Aim of the task :: Each record needs to be transcribed exactly.

Stored items ::

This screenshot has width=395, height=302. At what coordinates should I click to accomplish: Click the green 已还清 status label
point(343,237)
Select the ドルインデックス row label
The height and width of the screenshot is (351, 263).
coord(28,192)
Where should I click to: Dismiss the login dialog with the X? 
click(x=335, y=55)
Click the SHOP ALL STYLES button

Solution to the problem ::
This screenshot has width=395, height=302. At what coordinates should I click to accomplish: Click the green 已还清 status label
point(343,237)
Select the ドルインデックス row label
The height and width of the screenshot is (351, 263).
coord(28,192)
Where should I click to: Dismiss the login dialog with the X? 
click(x=335, y=55)
Click the SHOP ALL STYLES button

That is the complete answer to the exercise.